[Development] QStandardPaths::writableLocation() on OSX in test mode
Petroules Jake
Jake.Petroules at theqtcompany.com
Wed Nov 11 20:37:36 UTC 2015
On Nov 11, 2015, at 12:21 PM, David Faure <faure at kde.org<mailto:faure at kde.org>> wrote:
On Wednesday 11 November 2015 19:09:58 Petroules Jake wrote:
Feel free to do whatever you like for test mode but do not change the existing writable paths.
Jake, I would like to understand why you say that. As the QSP author and maintainer,
I am 100% sure that the value of writableLocation(x) should be under $HOME.
Spot the wrong value in this list of results:
Writable locations:
AppConfigLocation = $HOME/Library/Preferences/qtpaths
AppDataLocation = $HOME/Library/Application Support/qtpaths
AppLocalDataLocation = $HOME/Library/Application Support/qtpaths
ApplicationsLocation = /Applications
CacheLocation = $HOME/Library/Caches/qtpaths
ConfigLocation = $HOME/Library/Preferences
DataLocation = $HOME/Library/Application Support/qtpaths
DesktopLocation = $HOME/Desktop
DocumentsLocation = $HOME/Documents
DownloadLocation = $HOME/Downloads
FontsLocation = $HOME/Library/Fonts
GenericCacheLocation = $HOME/Library/Caches
GenericConfigLocation = $HOME/Library/Preferences
GenericDataLocation = $HOME/Library/Application Support
HomeLocation = $HOME
MoviesLocation = $HOME/Movies
MusicLocation = $HOME/Music
PicturesLocation = $HOME/Pictures
RuntimeLocation = $HOME/Library/Application Support
TempLocation = $TMPDIR
This is a bug, it was never intended for writableLocation to return a system-wide path.
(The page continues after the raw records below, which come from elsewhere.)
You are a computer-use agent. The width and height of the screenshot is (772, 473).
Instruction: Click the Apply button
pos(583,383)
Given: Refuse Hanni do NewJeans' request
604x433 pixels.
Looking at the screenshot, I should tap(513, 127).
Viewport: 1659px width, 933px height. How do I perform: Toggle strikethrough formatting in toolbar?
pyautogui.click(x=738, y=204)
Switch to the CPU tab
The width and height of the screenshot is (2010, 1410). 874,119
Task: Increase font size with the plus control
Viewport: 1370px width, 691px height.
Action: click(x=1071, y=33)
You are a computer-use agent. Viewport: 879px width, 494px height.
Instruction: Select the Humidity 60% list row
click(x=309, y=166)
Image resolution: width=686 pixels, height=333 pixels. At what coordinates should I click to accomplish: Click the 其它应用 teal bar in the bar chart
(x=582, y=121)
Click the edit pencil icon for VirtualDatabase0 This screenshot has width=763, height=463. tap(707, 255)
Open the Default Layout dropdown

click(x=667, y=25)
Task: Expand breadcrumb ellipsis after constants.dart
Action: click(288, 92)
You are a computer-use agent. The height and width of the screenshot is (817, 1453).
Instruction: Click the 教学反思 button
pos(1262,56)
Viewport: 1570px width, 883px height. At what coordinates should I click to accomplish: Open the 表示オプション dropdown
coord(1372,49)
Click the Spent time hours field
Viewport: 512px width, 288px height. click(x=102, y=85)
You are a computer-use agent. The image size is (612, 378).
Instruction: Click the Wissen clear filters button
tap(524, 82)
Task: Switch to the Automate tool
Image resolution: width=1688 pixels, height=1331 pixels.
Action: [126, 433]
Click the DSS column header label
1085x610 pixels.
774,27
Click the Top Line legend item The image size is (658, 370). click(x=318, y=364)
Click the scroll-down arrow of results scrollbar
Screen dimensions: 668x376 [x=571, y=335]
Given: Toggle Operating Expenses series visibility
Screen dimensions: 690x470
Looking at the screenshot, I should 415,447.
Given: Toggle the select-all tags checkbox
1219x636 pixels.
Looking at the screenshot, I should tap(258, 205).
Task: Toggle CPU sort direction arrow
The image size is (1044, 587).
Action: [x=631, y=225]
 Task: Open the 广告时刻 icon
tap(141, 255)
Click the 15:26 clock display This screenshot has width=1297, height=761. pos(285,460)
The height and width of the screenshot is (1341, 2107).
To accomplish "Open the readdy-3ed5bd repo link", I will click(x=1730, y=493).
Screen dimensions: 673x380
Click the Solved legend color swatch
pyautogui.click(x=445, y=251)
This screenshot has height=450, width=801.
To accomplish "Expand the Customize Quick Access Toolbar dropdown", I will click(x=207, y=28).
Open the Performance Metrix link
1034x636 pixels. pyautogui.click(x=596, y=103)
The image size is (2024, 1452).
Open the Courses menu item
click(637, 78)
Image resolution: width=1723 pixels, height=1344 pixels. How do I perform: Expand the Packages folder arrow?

I can imagine that there is actually no use case for users writing into an
ApplicationsLocation under $HOME on OSX (KDE code excluded).
But in that case making the value more consistent with the other ones can't possibly hurt.
Yes, I can agree with that -- it's completely useless to anyone, but consistent. Also, I was mistaken -- writableDirectory does indeed return $HOME/Applications now with my patch as everything is routed through the same mechanism (using NSUserDomainMask).
What we SHOULD have in Qt is something similar to NSSearchPathDomainMask so we could have a little more fine grained control. Maybe a user WANTS to write to locations in the local domain instead of the user domain (and in some cases, you DO -- like Applications).
--
David Faure, faure at kde.org<mailto:faure at kde.org>, http://www.davidfaure.fr
Working on KDE Frameworks 5
--
Jake Petroules - jake.petroules at theqtcompany.com<mailto:jake.petroules at theqtcompany.com>
Consulting Services Engineer - The Qt Company, Inc.